───── Page excerpt ─────
Thanks, Kev. Tamarac continues to be differentiated by the scale and quality of our assets and our ability to generate growing per-share returns, even at modest commodity prices. With a break-even WTI oil price of less than US$40 per barrel TI, a corporate-based decline rate of 22%, a low cost structure, and low sustaining reinvestment requirements, Tamarac is very well positioned to generate sustainable shareholder returns. As we look to 2026, we remain focused on maximizing shareholder value through a combination of organic growth, further water flood investment, share buybacks, and continued debt repayment. Our mantra of delivering more for less and a continued focus on driving growth and free funds sold per share through lower reinvestment requirements, organic growth, and the compounding elements of the buyback positions us in a unique way to drive outsized returns. On behalf of both Brian and myself, I would like to congratulate our team on a truly remarkable year. We would like to thank our board of directors, employees, stakeholders, and shareholders for their continued support. Thank you. I will now turn it back to the moderator for questions.

speaker
Joanne
Conference Operator

Thank you. Ladies and gentlemen, we will now begin the question and answer session. Should you have a question, please press the star followed by the one on your touchstone. You will hear a prompt that your hand has been raised. If you wish to decline from the polling process, please press star followed by the two. And if you are using a speakerphone, please lift the handset before pressing any keys. The first question comes from Jeremy McRae from BMO Capital Markets. Please go ahead.

speaker
Jeremy McRae
Analyst, BMO Capital Markets

Yeah, thanks, Chris. Two questions here.
─────
Goal :: Reproduce the earnings call transcript word for word, starting at "Thank you. Ladies" and ending at "Please go ahead.".
───── Supplied data ─────
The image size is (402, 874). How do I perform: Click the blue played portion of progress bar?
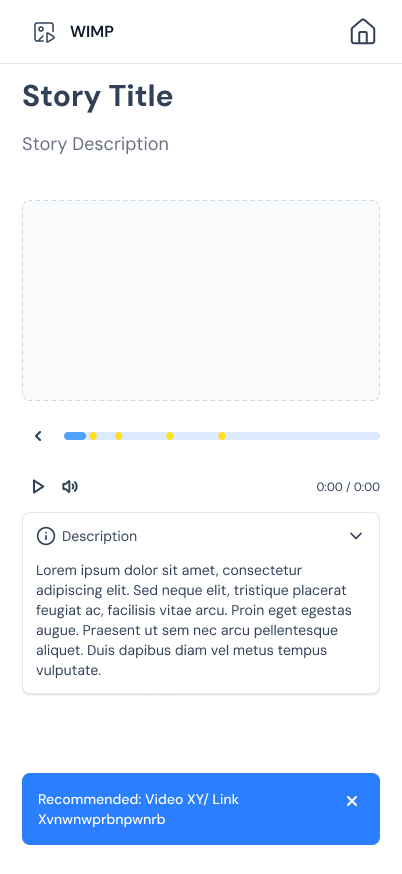[75, 436]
─────
Exercise answer ::
Thank you. Ladies and gentlemen, we will now begin the question and answer session. Should you have a question, please press the star followed by the one on your touchstone. You will hear a prompt that your hand has been raised. If you wish to decline from the polling process, please press star followed by the two. And if you are using a speakerphone, please lift the handset before pressing any keys. The first question comes from Jeremy McRae from BMO Capital Markets. Please go ahead.